Keyboard shortcuts

Press or to navigate between chapters

Press S or / to search in the book

Press ? to show this help

Press Esc to hide this help

Registered Voters, Ballots Cast, Over/Under Votes

Some election data files embed turnout metadata and vote-quality indicators directly alongside candidate results. A row labeled “Registered Voters” is not a contest — it is a count of eligible voters in that precinct. A row labeled “Over Votes” is not a candidate — it is a count of ballots where the voter marked too many choices.

These rows are valuable. They are also poison if treated as candidates.

The Four Categories

LabelWhat it meansFound in
Registered VotersEligible voters in the precinctNC SBE, FL OpenElections
Ballots CastBallots submitted (any contest)NC SBE, some MEDSL records
Over VotesBallots with too many selections for a contestNC SBE, ME, UT
Under VotesContests where the voter made no selectionNC SBE, ME, UT

NC SBE includes all four in every precinct file.
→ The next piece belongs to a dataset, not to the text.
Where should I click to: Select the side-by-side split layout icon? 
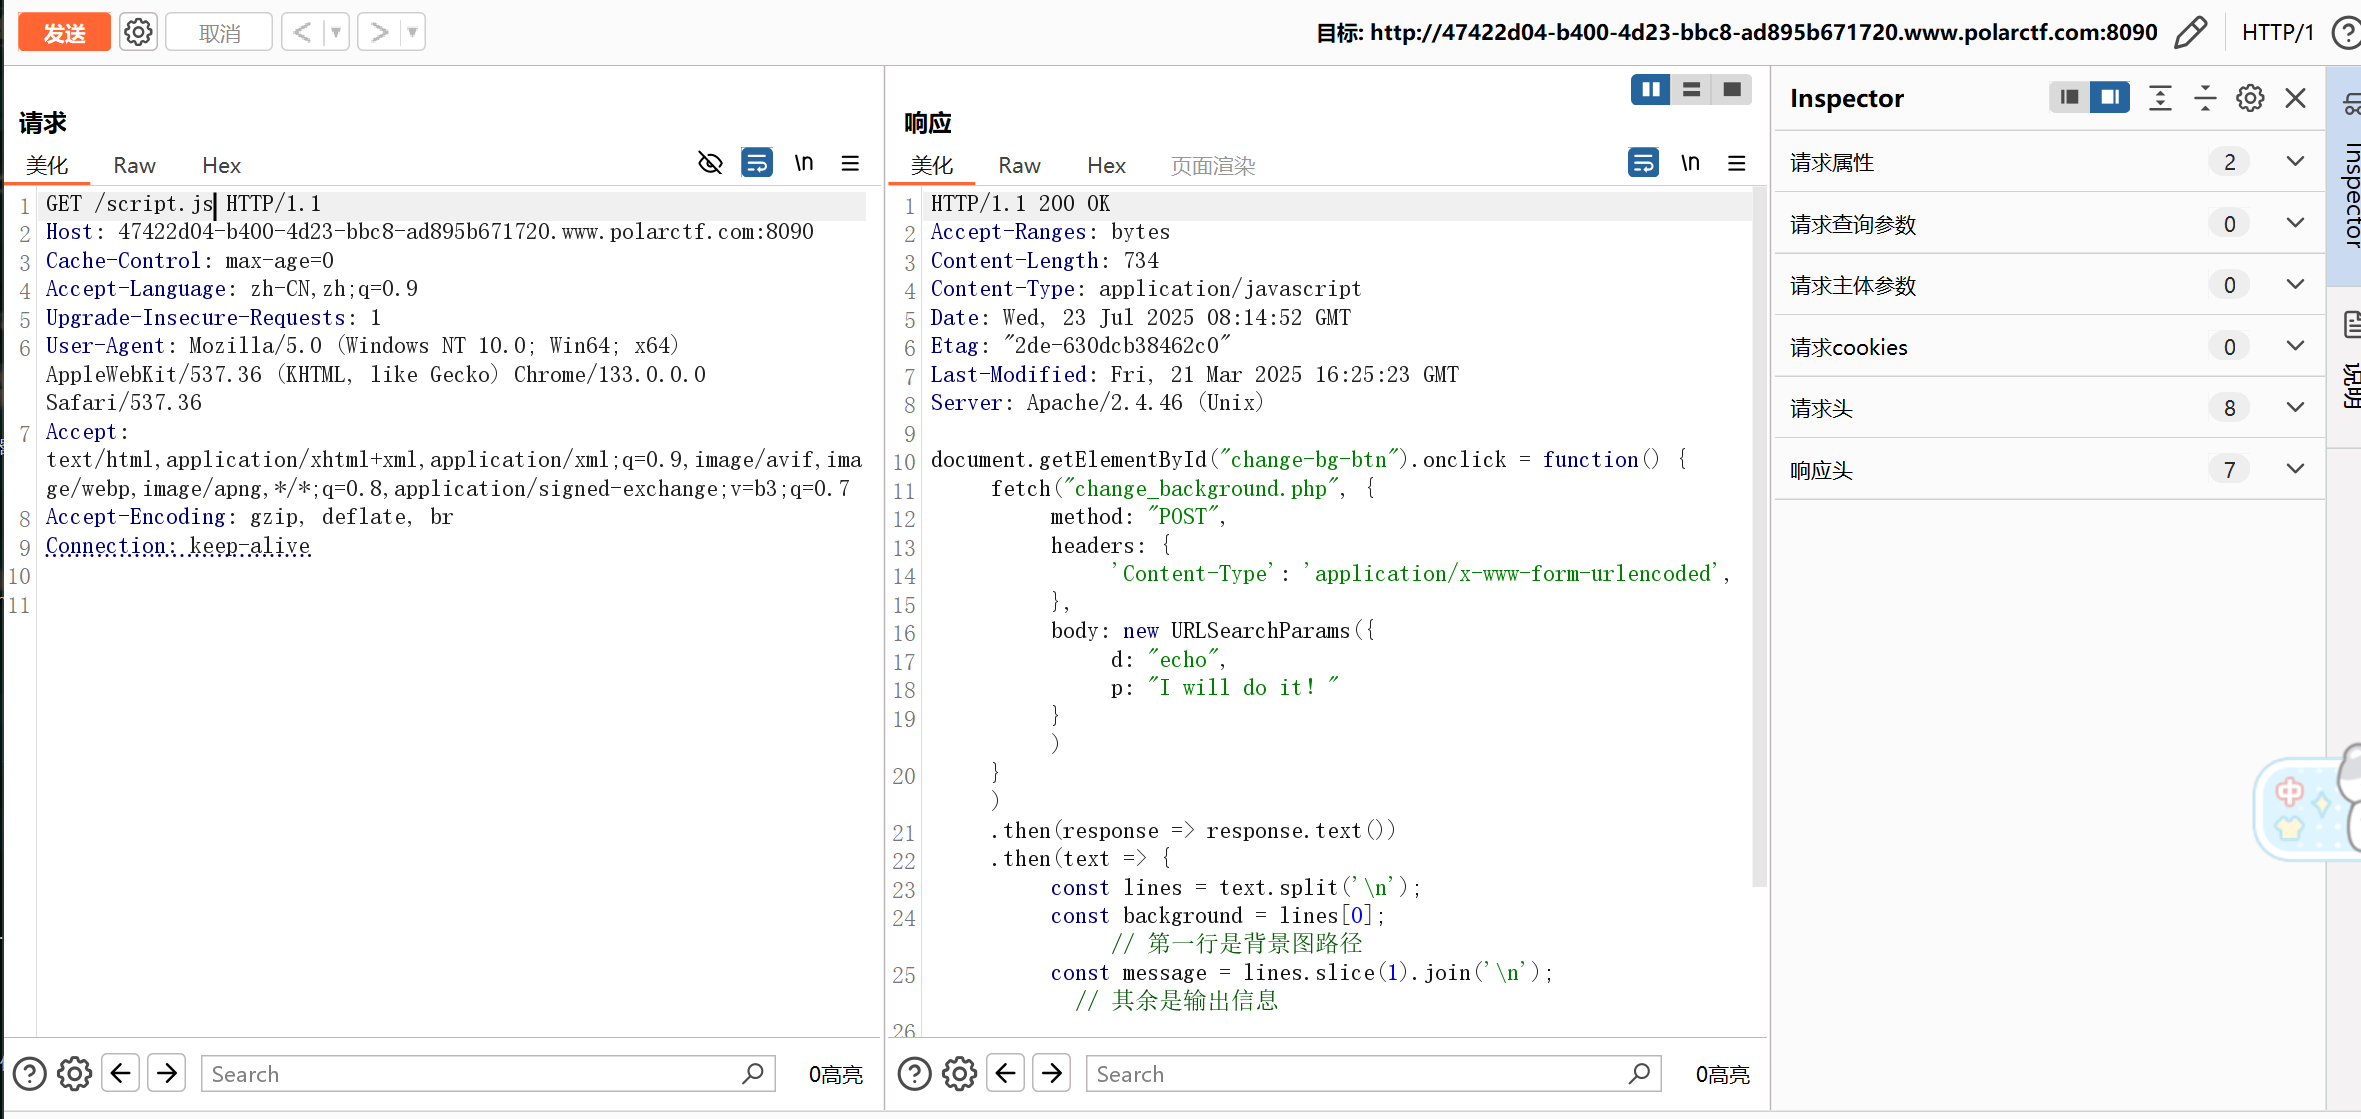pyautogui.click(x=1650, y=90)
MEDSL includes over/under votes for some states but not others. OpenElections varies by state and contributor. There is no standard.
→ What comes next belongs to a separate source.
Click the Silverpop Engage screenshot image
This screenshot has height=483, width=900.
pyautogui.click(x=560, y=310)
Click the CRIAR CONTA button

The Extract-Before-Filter Principle

The instinct is to filter these rows out immediately — they are not candidates, so drop them. This is wrong. The registered voter count is the denominator for turnout computation. Dropping it before extraction destroys the only turnout signal available at the precinct level.

The correct sequence:

  1. Detect the row by candidate name pattern (Registered Voters, BALLOTS CAST, OVER VOTES, UNDER VOTES, BLANK).
  2. Extract the value into the appropriate field on sibling contest records in the same precinct.
  3. Route the row to TurnoutMetadata contest kind — not CandidateRace.
  4. Exclude the row from candidate-level analysis (margins, competitiveness, entity resolution).
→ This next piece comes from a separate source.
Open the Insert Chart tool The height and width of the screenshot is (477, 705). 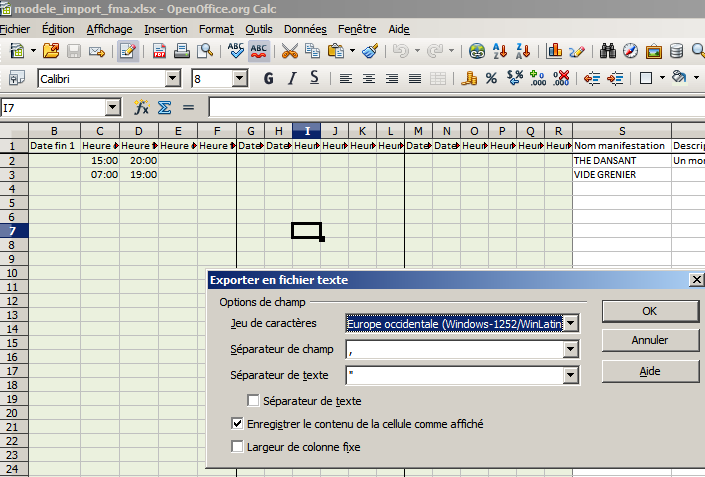coord(554,50)
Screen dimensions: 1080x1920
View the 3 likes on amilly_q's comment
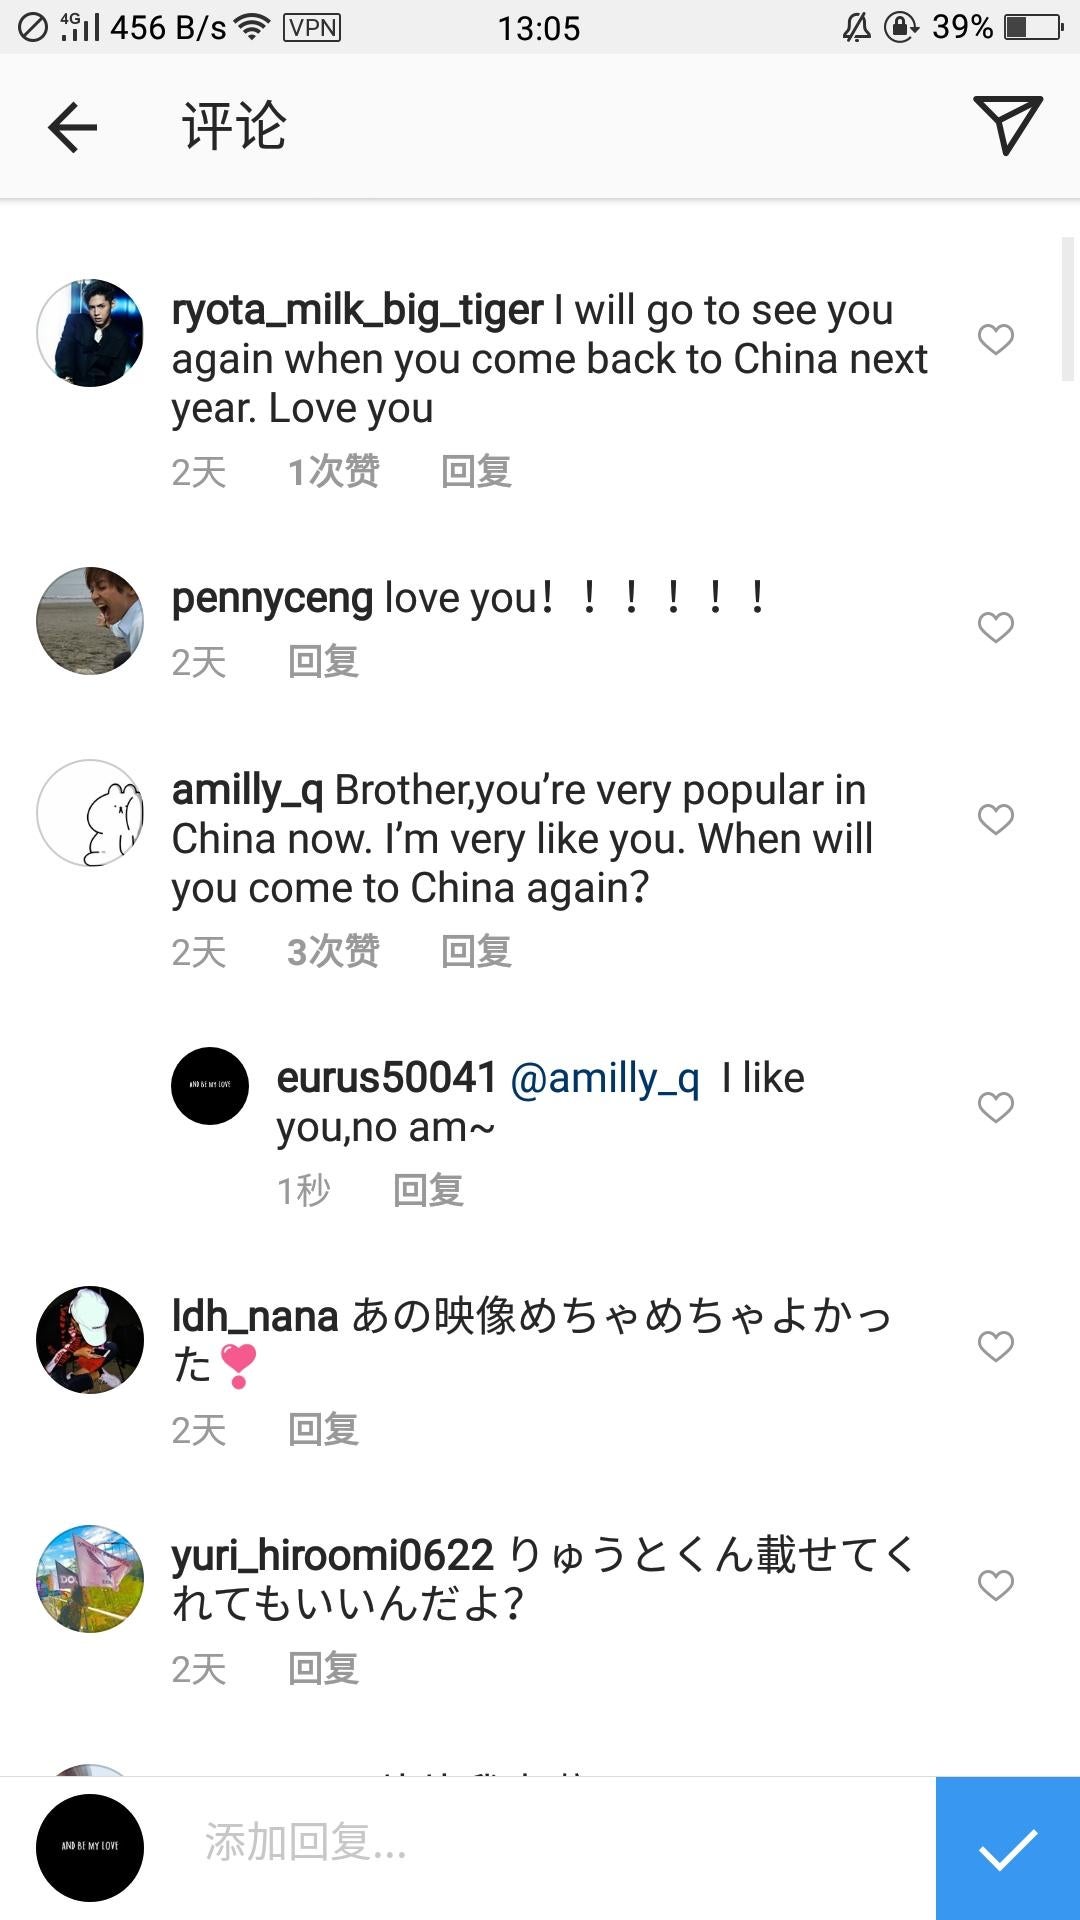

Step 2 is the key. The registered voter count attaches to every contest in the same precinct as a turnout.registered_voters field. The ballots cast count becomes turnout.ballots_cast. Only after extraction is the metadata row itself reclassified.

NC SBE Row Format

In the NC SBE precinct results file (results_pct_20221108.txt), a registered voter row looks like:

ColumnValue
Contest NameREGISTERED VOTERS - TOTAL
Choice(empty)
Choice Party(empty)
Total Votes4,217
Election Day4,217
One Stop0
Absentee by Mail0
Provisional0

The “Total Votes” column contains the registered voter count, not a vote total. The vote-type breakdown is meaningless (registered voters do not have an election-day vs. early split). L1 extracts 4,217 into turnout.registered_voters for precinct P17 in Columbus County, then classifies this row as TurnoutMetadata.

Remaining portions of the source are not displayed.